Repeat the items from the line containing "Click the dialog's question mark help icon" up to and including the line containing "Action: [262, 121]", and nothing else.
-- Records shown start --
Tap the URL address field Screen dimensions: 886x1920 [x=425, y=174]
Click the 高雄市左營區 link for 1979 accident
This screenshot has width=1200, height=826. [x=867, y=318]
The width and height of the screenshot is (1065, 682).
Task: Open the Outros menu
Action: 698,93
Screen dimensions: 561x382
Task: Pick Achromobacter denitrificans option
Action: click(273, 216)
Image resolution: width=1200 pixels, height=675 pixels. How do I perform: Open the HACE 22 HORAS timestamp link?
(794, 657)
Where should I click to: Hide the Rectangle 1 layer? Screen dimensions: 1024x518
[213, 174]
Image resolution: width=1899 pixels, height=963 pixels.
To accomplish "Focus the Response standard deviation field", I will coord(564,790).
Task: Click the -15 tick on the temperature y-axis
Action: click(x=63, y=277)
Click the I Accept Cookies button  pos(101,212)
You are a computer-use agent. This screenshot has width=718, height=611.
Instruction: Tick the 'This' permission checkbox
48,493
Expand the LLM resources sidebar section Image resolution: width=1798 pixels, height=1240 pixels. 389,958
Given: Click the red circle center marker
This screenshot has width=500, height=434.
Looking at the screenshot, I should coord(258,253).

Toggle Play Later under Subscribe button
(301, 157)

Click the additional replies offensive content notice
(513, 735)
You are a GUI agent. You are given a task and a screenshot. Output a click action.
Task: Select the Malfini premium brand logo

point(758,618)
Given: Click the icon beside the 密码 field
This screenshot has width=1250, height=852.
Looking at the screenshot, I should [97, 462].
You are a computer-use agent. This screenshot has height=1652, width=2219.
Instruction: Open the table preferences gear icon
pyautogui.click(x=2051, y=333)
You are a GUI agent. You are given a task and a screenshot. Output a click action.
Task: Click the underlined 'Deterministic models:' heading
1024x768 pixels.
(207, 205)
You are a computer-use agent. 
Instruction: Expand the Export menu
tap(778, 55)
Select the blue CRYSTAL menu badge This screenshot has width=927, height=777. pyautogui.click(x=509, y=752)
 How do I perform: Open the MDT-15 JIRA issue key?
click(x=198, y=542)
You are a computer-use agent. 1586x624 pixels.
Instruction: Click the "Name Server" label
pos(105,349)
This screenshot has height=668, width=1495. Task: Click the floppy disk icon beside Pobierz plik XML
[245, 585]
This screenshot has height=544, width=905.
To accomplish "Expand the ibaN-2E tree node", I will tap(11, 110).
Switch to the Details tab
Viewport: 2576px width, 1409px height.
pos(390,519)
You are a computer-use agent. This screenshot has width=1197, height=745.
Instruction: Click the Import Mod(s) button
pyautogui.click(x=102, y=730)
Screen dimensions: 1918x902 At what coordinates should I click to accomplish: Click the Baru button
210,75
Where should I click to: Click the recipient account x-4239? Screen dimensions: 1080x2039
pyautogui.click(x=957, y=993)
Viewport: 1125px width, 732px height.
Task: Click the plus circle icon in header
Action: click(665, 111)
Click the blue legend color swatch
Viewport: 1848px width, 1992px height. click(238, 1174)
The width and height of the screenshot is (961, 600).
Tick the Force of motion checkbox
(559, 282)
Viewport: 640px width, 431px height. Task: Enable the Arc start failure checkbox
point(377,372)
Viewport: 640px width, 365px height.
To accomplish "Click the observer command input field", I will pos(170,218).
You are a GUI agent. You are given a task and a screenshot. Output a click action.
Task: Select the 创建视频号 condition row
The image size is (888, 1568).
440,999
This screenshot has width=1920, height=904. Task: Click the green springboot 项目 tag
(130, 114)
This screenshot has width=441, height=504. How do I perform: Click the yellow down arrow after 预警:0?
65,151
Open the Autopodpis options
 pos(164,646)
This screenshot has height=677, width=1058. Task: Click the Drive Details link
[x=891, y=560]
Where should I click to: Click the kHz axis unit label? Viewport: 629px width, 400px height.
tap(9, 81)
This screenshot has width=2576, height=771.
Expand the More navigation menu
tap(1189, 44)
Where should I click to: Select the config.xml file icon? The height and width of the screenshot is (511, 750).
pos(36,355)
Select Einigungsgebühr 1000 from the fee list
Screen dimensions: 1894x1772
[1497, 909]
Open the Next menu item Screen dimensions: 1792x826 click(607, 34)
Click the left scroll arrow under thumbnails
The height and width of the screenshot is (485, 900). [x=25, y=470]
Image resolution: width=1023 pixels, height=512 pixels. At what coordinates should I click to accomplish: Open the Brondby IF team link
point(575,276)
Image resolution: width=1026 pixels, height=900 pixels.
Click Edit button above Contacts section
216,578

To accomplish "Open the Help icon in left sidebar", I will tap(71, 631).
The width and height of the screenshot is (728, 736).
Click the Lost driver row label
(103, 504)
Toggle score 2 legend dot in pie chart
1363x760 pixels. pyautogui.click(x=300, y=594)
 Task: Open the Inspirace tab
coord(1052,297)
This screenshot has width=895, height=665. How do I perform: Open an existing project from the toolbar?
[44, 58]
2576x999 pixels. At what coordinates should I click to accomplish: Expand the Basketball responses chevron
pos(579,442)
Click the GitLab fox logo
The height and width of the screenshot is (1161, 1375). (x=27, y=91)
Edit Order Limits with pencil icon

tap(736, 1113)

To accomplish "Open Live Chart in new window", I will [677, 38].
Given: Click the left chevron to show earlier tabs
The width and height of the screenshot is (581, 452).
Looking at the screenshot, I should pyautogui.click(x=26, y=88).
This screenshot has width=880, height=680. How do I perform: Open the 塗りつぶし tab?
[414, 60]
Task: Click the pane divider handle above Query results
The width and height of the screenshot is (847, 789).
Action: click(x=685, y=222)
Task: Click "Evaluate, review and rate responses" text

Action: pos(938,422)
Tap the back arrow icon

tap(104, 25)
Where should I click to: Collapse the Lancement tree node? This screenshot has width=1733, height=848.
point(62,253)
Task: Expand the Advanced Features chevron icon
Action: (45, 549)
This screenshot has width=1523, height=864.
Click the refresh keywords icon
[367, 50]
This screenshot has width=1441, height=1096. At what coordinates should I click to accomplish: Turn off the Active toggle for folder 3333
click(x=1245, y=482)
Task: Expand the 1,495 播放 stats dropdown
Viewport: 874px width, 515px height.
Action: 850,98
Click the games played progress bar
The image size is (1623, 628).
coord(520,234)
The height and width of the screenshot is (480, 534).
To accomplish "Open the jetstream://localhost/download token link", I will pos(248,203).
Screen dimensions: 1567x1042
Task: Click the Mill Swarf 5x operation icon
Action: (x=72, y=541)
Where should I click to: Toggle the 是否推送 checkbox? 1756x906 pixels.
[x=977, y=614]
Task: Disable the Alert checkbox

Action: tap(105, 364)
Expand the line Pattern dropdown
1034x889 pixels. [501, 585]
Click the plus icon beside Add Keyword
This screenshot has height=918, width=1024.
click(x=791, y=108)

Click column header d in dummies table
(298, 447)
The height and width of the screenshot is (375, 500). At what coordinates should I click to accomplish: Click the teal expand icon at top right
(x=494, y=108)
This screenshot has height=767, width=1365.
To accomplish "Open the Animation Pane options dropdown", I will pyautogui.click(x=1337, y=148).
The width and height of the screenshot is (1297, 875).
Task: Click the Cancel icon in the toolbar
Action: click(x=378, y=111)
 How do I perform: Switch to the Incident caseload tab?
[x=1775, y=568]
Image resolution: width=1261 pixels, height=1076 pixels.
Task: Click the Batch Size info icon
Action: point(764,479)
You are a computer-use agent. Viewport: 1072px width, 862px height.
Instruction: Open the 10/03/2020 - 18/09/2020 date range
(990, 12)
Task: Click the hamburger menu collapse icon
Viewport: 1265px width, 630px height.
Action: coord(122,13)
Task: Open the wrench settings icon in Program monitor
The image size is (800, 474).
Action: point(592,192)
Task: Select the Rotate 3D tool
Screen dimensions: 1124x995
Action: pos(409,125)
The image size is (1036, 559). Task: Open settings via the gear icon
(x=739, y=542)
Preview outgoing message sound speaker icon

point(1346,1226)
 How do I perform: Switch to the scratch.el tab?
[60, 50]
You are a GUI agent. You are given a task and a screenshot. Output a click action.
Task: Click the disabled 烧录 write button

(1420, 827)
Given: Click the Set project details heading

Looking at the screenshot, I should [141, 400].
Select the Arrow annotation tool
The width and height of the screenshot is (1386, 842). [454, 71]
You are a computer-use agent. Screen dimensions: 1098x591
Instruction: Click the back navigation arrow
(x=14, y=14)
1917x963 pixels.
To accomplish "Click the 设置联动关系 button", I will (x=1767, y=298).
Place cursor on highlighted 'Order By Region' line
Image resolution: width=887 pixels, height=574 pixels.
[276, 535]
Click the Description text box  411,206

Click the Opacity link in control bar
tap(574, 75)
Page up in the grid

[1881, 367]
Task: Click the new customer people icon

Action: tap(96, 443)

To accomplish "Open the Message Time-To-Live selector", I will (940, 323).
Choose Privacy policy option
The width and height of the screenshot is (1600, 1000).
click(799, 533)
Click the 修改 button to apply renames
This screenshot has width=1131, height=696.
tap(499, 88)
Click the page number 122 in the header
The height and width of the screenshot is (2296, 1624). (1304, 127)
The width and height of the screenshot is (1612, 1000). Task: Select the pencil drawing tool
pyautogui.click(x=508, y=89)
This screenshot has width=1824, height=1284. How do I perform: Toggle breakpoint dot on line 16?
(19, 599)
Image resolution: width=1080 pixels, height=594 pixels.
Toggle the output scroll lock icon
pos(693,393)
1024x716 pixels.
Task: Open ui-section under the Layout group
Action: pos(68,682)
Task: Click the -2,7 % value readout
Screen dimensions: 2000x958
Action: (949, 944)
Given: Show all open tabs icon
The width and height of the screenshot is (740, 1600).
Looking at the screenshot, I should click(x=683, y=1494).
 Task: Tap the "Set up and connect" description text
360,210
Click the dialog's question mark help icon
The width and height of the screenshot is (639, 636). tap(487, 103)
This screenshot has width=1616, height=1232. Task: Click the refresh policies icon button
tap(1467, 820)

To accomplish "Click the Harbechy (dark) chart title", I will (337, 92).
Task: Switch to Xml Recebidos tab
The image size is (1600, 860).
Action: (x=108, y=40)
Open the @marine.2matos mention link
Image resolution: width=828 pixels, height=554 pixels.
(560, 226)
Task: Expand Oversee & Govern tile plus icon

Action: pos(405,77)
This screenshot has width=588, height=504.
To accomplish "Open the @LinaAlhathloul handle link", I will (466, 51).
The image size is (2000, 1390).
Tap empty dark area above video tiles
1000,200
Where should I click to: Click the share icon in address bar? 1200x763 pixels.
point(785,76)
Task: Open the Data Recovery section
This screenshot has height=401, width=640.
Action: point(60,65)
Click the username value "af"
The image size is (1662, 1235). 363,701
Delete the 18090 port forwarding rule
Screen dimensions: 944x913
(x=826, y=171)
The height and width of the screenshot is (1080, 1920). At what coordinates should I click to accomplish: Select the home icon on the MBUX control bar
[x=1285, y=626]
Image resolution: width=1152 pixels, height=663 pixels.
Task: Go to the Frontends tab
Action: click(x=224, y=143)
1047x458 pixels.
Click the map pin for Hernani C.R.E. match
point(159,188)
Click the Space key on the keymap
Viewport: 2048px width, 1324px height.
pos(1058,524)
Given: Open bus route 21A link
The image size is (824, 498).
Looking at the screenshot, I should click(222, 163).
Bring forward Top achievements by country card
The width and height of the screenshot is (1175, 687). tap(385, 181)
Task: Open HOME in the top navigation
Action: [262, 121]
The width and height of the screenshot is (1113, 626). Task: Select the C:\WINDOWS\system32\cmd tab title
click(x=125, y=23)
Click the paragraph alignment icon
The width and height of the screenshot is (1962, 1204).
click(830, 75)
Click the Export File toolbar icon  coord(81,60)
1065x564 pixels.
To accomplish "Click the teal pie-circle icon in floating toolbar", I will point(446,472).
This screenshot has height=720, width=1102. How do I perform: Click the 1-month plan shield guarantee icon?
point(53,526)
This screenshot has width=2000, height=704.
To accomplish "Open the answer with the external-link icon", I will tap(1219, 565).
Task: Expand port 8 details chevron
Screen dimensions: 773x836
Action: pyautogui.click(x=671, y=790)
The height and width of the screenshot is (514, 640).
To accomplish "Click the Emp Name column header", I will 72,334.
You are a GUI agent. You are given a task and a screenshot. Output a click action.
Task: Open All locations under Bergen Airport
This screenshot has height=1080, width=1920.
-- Records shown end --
Response below —
Click the dialog's question mark help icon
The width and height of the screenshot is (639, 636). tap(487, 103)
This screenshot has width=1616, height=1232. Task: Click the refresh policies icon button
tap(1467, 820)

To accomplish "Click the Harbechy (dark) chart title", I will (337, 92).
Task: Switch to Xml Recebidos tab
The image size is (1600, 860).
Action: (x=108, y=40)
Open the @marine.2matos mention link
Image resolution: width=828 pixels, height=554 pixels.
(560, 226)
Task: Expand Oversee & Govern tile plus icon

Action: pos(405,77)
This screenshot has width=588, height=504.
To accomplish "Open the @LinaAlhathloul handle link", I will (466, 51).
The image size is (2000, 1390).
Tap empty dark area above video tiles
1000,200
Where should I click to: Click the share icon in address bar? 1200x763 pixels.
point(785,76)
Task: Open the Data Recovery section
This screenshot has height=401, width=640.
Action: point(60,65)
Click the username value "af"
The image size is (1662, 1235). 363,701
Delete the 18090 port forwarding rule
Screen dimensions: 944x913
(x=826, y=171)
The height and width of the screenshot is (1080, 1920). At what coordinates should I click to accomplish: Select the home icon on the MBUX control bar
[x=1285, y=626]
Image resolution: width=1152 pixels, height=663 pixels.
Task: Go to the Frontends tab
Action: click(x=224, y=143)
1047x458 pixels.
Click the map pin for Hernani C.R.E. match
point(159,188)
Click the Space key on the keymap
Viewport: 2048px width, 1324px height.
pos(1058,524)
Given: Open bus route 21A link
The image size is (824, 498).
Looking at the screenshot, I should click(222, 163).
Bring forward Top achievements by country card
The width and height of the screenshot is (1175, 687). tap(385, 181)
Task: Open HOME in the top navigation
Action: [262, 121]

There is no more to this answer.